Updates Below (most recent 8:30am)
So here we are... it's time to track that change-over and gauge how the forecast is doing. Please refer to yesterday's blog post for the base forecast of this event.
Some of the models from late yesterday, particularly the NAM, came in a little colder and snowier, but that's okay since I was already a little above its numbers anyway. I would caution that the Beckley area may be flirting with higher snowfall totals if this system verifies with the new suite of runs.
The River-Cities area is still in that donut-hole bubble whereby sinking air moving down the Appalachians steps in to rob the region of what otherwise might have been a healthier snow event.
|GFS - Regional Snowfall Forecast||NAM - Regional Snowfall Forecast|
The snowfall accumulation scale should be the same on both maps, so read the right-hand one if you need to-- it looks like it's come out better. The two models have some large differences in upstate New York, but largely are similar locally.
··········
Required work:
a) Quote the snowfall forecast update word for word, starting at "So here we are..." and ending at "healthier snow event.".
b) Convert the lines of the records starting at the line containing "Where should I click to: Select the 5" and ending at the line containing "tap(419, 331)" into a JSON list of strings with one string per line and blank lines left out.

Rows of pointing data:
··········
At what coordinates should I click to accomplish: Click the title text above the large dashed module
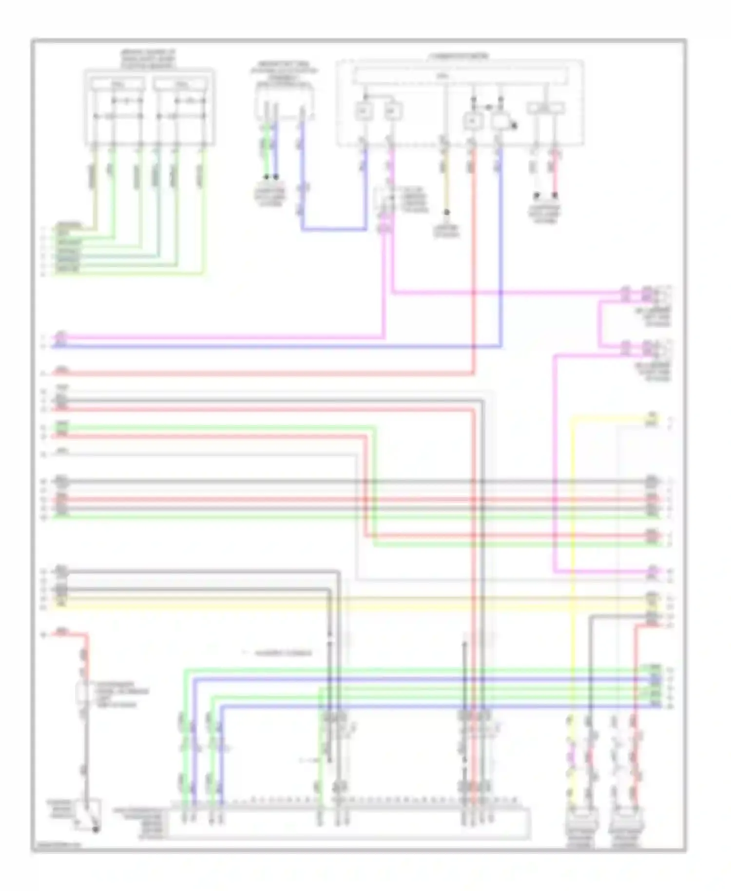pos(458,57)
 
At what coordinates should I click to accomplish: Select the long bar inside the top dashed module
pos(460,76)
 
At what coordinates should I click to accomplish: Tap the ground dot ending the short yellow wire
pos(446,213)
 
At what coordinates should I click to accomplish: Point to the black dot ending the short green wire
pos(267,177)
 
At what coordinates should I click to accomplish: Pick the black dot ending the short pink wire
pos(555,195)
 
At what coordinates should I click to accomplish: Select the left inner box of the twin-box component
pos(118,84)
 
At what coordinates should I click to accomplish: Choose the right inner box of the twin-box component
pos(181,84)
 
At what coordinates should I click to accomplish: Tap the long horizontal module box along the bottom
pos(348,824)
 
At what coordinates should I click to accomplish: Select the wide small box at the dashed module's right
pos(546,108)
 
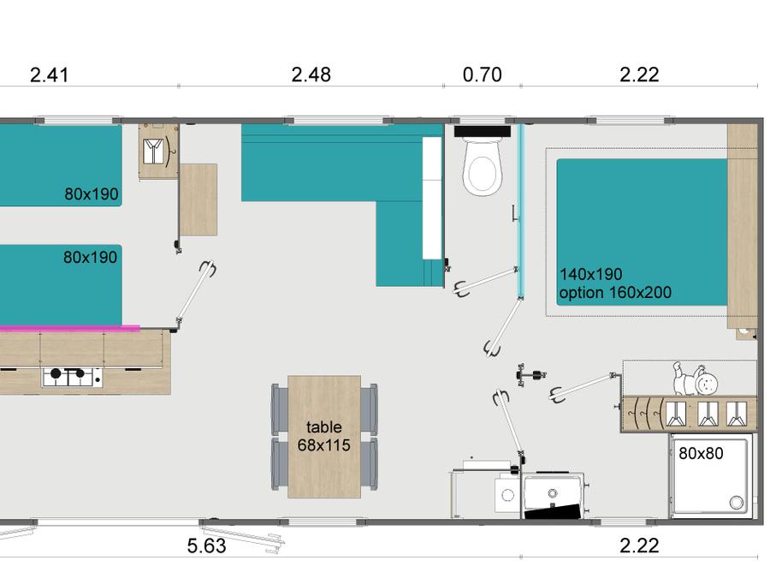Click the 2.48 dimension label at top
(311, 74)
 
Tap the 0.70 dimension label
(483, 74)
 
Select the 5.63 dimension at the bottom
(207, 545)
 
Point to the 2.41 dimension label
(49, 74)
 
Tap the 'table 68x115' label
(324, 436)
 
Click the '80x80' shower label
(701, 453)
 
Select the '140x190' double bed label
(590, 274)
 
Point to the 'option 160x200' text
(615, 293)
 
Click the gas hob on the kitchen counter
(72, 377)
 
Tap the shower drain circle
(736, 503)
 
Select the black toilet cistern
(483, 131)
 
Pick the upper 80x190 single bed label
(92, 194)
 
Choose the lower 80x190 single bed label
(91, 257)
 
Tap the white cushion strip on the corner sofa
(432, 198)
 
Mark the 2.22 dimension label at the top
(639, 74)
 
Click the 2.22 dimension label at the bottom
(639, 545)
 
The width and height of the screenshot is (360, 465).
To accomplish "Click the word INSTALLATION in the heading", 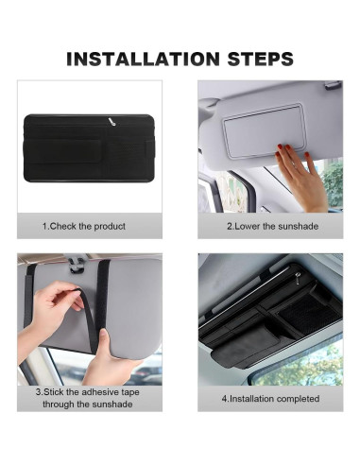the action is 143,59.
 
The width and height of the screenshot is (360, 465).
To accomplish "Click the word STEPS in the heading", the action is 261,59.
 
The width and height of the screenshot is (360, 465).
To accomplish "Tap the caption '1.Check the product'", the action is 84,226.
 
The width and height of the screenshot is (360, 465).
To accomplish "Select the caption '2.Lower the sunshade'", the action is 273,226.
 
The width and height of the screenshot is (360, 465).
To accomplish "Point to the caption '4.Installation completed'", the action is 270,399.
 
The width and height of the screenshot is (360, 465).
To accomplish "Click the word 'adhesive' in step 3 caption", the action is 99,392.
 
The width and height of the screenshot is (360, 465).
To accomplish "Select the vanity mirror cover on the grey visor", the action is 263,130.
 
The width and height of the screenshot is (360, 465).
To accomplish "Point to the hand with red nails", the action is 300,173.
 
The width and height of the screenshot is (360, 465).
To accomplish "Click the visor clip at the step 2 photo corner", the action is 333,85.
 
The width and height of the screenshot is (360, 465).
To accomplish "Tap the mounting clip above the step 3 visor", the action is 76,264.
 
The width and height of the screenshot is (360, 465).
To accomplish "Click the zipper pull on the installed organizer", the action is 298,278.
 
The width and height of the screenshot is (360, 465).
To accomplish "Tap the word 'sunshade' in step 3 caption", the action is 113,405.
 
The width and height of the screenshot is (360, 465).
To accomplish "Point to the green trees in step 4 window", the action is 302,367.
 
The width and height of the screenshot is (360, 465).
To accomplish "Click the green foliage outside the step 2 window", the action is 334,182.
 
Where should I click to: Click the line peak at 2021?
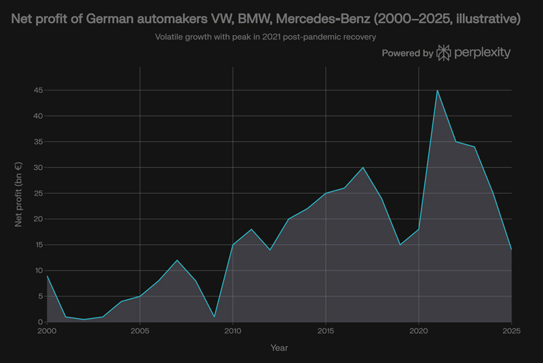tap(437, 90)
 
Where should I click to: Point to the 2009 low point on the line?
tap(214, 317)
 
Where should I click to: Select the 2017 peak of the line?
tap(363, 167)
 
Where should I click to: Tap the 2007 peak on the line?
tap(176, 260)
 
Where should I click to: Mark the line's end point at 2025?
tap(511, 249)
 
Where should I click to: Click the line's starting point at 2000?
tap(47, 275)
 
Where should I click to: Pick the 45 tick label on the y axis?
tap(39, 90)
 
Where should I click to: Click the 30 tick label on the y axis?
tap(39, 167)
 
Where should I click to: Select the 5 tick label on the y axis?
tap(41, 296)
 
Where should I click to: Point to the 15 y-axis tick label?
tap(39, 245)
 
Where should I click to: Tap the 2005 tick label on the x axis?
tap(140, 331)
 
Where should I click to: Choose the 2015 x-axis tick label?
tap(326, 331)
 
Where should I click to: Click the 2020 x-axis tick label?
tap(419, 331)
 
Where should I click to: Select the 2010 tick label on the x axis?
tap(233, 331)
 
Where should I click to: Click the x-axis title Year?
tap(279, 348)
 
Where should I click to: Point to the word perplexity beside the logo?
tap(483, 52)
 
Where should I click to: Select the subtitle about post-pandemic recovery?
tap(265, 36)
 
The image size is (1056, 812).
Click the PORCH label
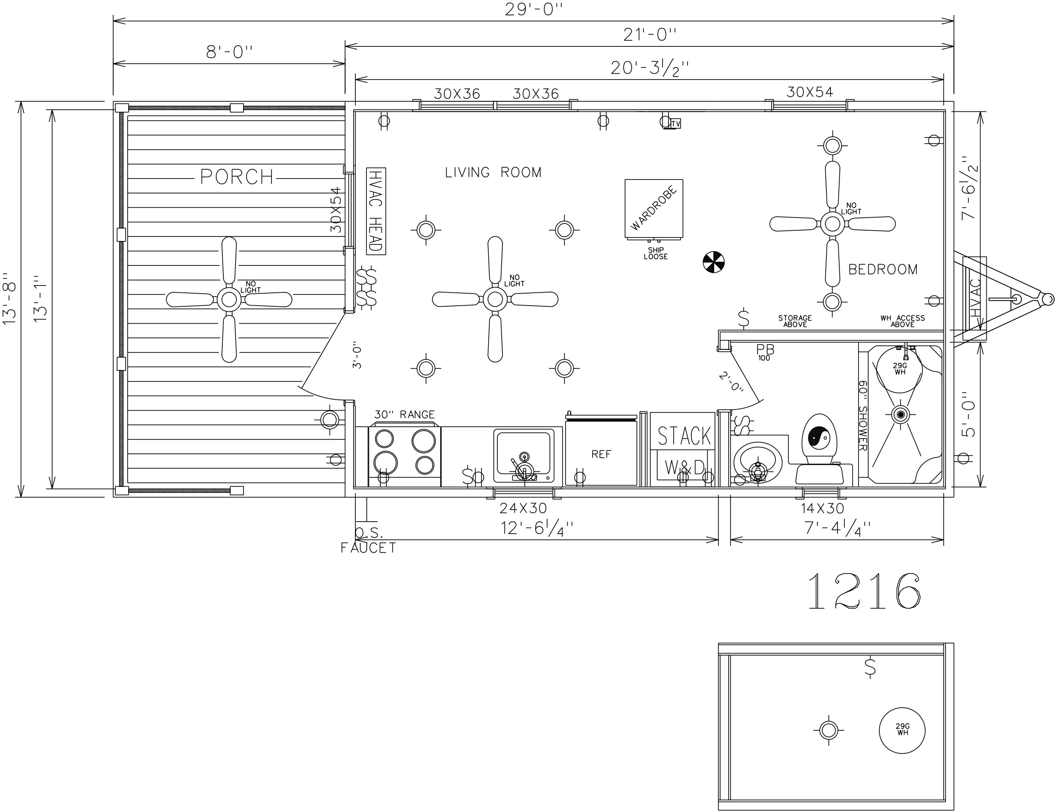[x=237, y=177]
··········
Responses to the exercise:
a)
So here we are... it's time to track that change-over and gauge how the forecast is doing. Please refer to yesterday's blog post for the base forecast of this event.
Some of the models from late yesterday, particularly the NAM, came in a little colder and snowier, but that's okay since I was already a little above its numbers anyway. I would caution that the Beckley area may be flirting with higher snowfall totals if this system verifies with the new suite of runs.
The River-Cities area is still in that donut-hole bubble whereby sinking air moving down the Appalachians steps in to rob the region of what otherwise might have been a healthier snow event.

b)
[
  "Where should I click to: Select the 5 tick label on the y axis?",
  "tap(41, 296)",
  "Where should I click to: Point to the 15 y-axis tick label?",
  "tap(39, 245)",
  "Where should I click to: Tap the 2005 tick label on the x axis?",
  "tap(140, 331)",
  "Where should I click to: Choose the 2015 x-axis tick label?",
  "tap(326, 331)",
  "Where should I click to: Click the 2020 x-axis tick label?",
  "tap(419, 331)"
]